Related advice based on my days working at Basho: find a way to recognize, and terminate, slow-running (or erratically-behaving) servers.
A dead server is much better for a distributed system than a misbehaving one. The latter can bring down your entire application.
I've been noodling a lot on how IP/ARP works as a "distributed system". Are there any reference distributed systems that have a similar setup of "optimistic"/best effort delivery? IPv6 and NDP seem like they could scale a lot, what would be the negatives about using a similar design for RPC?
Why can't network time synchronization services like SPTP and WhiteRabbit also solve for heartbeats in distributed systems?
Does anyone have recommendations on books/papers/articles which cover gossip protocols?
I have been more interested in learning about gossip protocols and how they are used, different tradeoffs, etc.
Some fuzzy thinking in here. "A heartbeat sent from a node in California to a monitor in Virginia might take 80 milliseconds under normal conditions, but could spike to 200 milliseconds during periods of congestion." This is not really the effect of congestion, or at best this sentence misleads the reader. The mechanism that causes high latency during congestion is dropped frames, which are retried at the protocol level based on timers. You can get a 200ms delay between two nodes even if they are adjacent, because the TCP minimum RTO is 200ms.
> When a system uses very short intervals, such as sending heartbeats every 500 milliseconds
500 milliseconds is a very long interval, on a CPU timescale. Funny how we all tend to judge intervals based on human timescales
Of course the best way to choose heartbeat intervals is based on metrics like transaction failure rate or latency
> Consider a system with 1000 nodes where each node sends heartbeats to a central monitor every 500 milliseconds. This results in 2000 heartbeat messages per second just for health monitoring. In a busy production environment, this overhead can interfere with actual application traffic.

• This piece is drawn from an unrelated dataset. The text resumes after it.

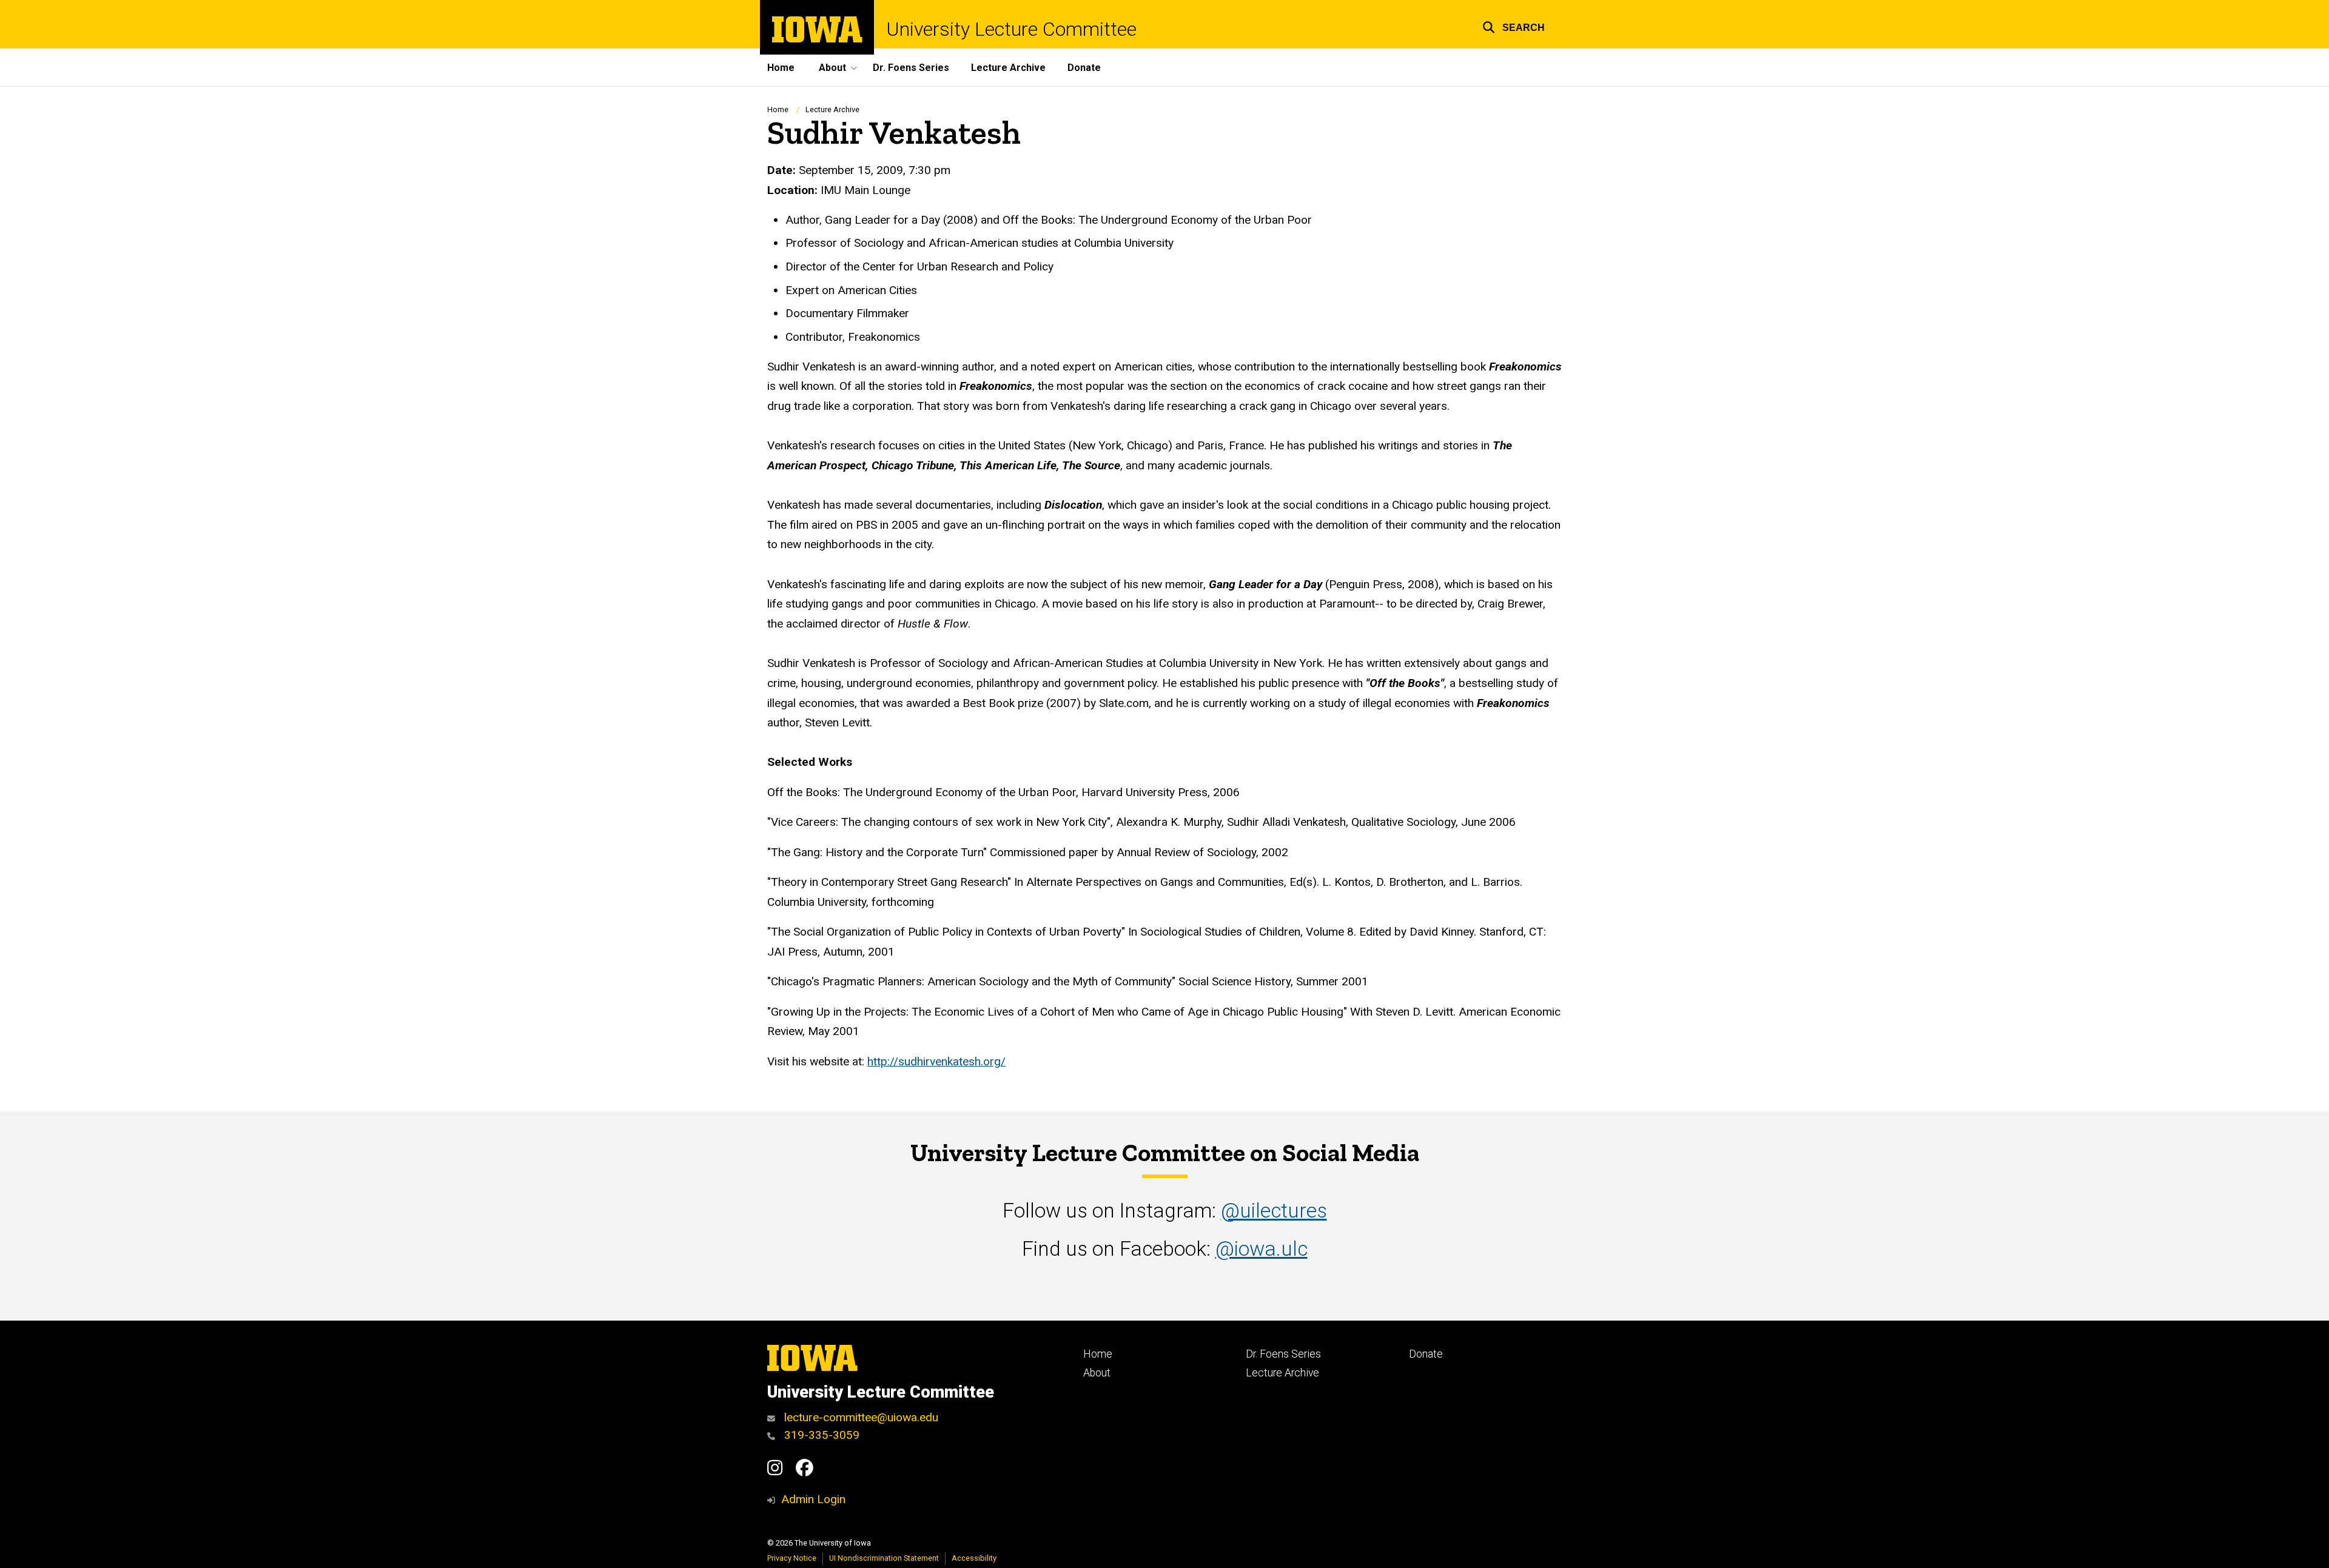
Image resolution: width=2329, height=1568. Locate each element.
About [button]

If your 1000-node busy production environment is run so close to the edge that 2000 heartbeat messages per second, push it into overload, that's impressive resource scheduling.
Really, setting the interval balances speed of detection/cost of slow detection vs cost of reacting to a momentary interruption. If the node actually dies, you'd like to react as soon as possible; but if it's something like a link flap or system pause (GC or otherwise), most applications would prefer to wait and not transition state; some applications like live broadcast are better served by moving very rapidly and 500 ms might be too long.
Re: network partitioning, the author left out the really fun splits. Say you have servers in DC, TX, and CA. If there's a damaged (but not severed) link between TX and CA, there's a good chance that DC can talk to everyone, but TX and CA can't communicate. You can have that inside a datacenter too, maybe each node can only reach 75% of the other nodes, but A can reach B and B can reach C does not indicate A can reach C. Lots of fun times there.